Segunda-feira, 06 de Abril de 2026
Cultura

Dia de Cosme e Damião mobiliza terreiros e devotos em Corumbá

27 set 2025 - 04h15   atualizado em 03/03/2026 às 09h57

Danielly Carvalho

Dia de Cosme e Damião mobiliza terreiros e devotos em Corumbá Tradição de 27 de setembro reúne fé, doces e brincadeiras em homenagem aos santos protetores. (Foto: Capital do Pantanal)

Cosme e Damião, gêmeos que eram médicos e se tornaram mártires, são celebrados por terem curado os doentes sem cobrar por seus serviços. Na Igreja Católica, a festa ocorre no dia 26 de setembro, mas no Brasil os santos também são cultuados por religiões afro-brasileiras e de matriz africana, como a Umbanda e o Candomblé. Nessas tradições, eles são sincretizados com os Ibejis, orixás infantis que representam pureza, proteção e cura. O culto envolve a oferta de doces e brinquedos em homenagem à memória dos santos e à proteção das crianças. Nos terreiros, a festa é realizada no dia 27, num momento de fé e alegria.

A devoção no Brasil mobiliza famílias e terreiros com meses de antecedência. Rosiane Moraes dos Santos relata que a tradição começou com sua mãe, há 46 anos, quando ela fez uma promessa aos santos milagrosos e foi atendida. “Nos sete primeiros anos foram distribuídos dois mil saquinhos. A devoção de Cosme e Damião representa muita saúde e muitas graças alcançadas, como a saúde da minha irmã Rozemeire, que, para os médicos, nunca mais iria andar, além de várias outras graças”, lembra Rosiane, que hoje segue a tradição iniciada por sua mãe.

Mesa de santos e doces na casa da Rosiane reflete a tradição familiar e a fé viva. Foto: Arquivo Pessoal

A preparação começa já em julho, com a compra de doces e organização de saquinhos. “Distribuo 500 saquinhos, além de cachorro quente, bolo e refrigerante. É uma emoção quando chega setembro, o momento mais esperado por mim e minha irmã Rozemeire, pois prometemos à nossa mãe seguir a tradição e a devoção até o último dia de nossas vidas”, acrescenta Rosiane.

Paula Leiva, devota, reforça a importância familiar da prática. “Mesmo que a promessa já tenha acabado, a gente continua distribuindo. A nossa alegria é ver as crianças correndo na rua pegando docinhos e saquinhos. É uma tradição que vem da minha mãe e queremos que nunca acabe. É ver a alegria transbordando em todos os corações.”

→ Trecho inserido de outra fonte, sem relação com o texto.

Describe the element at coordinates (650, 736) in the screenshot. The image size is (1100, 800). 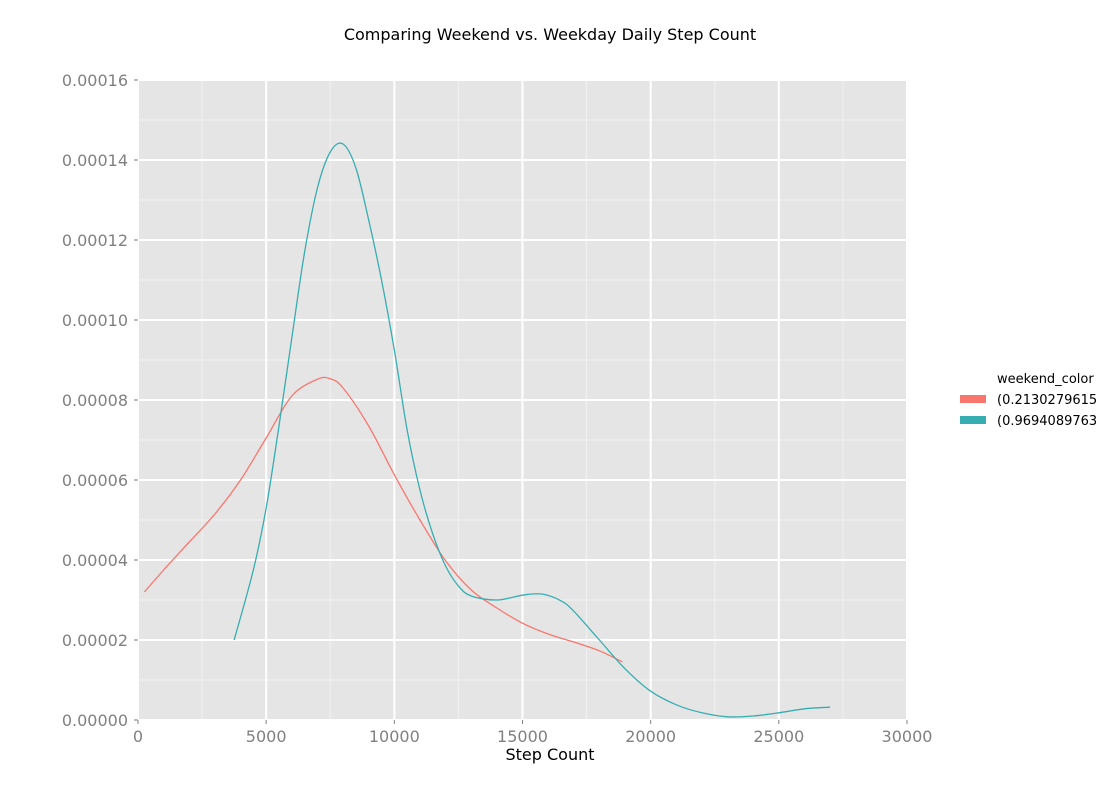
I see `x-tick-label: 20000` at that location.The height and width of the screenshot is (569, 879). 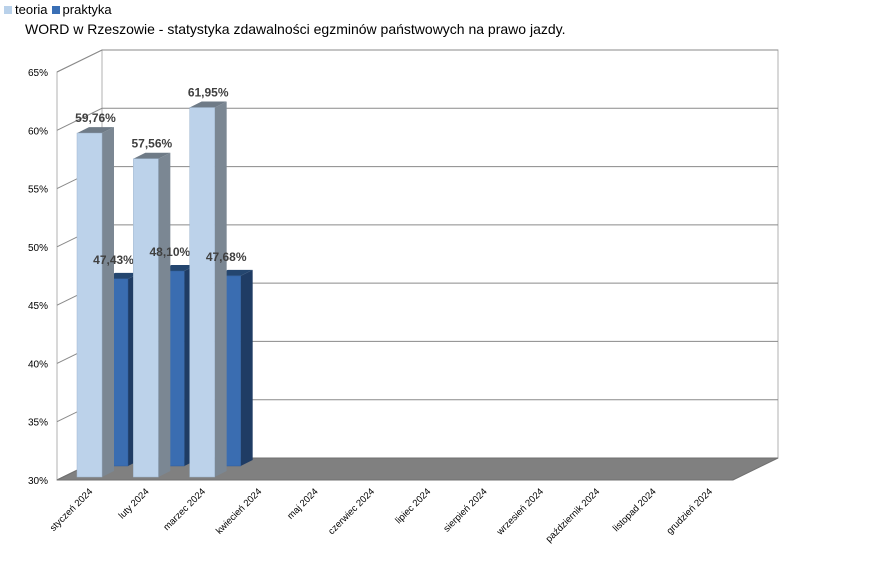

O babalorixá Marcos Vinicio Queiroz explica que a festa mobiliza toda a comunidade do terreiro durante setembro. “Acreditamos que, através disso, vamos dar alegria para as crianças e satisfação para os adultos. Cada um traz um pouco e participa da preparação. Além dos saquinhos, teremos o bolo de um metro por 70 centímetros e um jantar com risoto, salada e batata palha para todos que vierem.”

Preparativos da festa no terreiro envolvem montagem de saquinhos com doces e guloseimas para os pequenos. Foto: Capital do Pantanal

No dia 27, as ruas se enchem de crianças correndo, rindo e pedindo doces. Algumas pedem saquinhos extras para a mãe, irmãos ou amigos, sempre com a inocência e a alegria que marcam a tradição. Nos saquinhos, há de tudo um pouco: balas, pirulitos, brigadeiros, cajuzinhos, bolos e chocolates, tornando a festa ainda mais doce e divertida. O momento é também de interação entre gerações, ensinando respeito à fé do próximo, solidariedade e a importância de manter viva uma tradição cultural e religiosa.

Mais do que uma celebração, a data é marcada por fé e alegria que transcendem a religião, em busca de pedidos: saúde, paz e felicidade para crianças e adultos. Entre oferendas, erês, ibejadas e doces, a devoção mantém vivo o culto aos santos que, em vida, cuidaram dos doentes e continuam protegendo as crianças.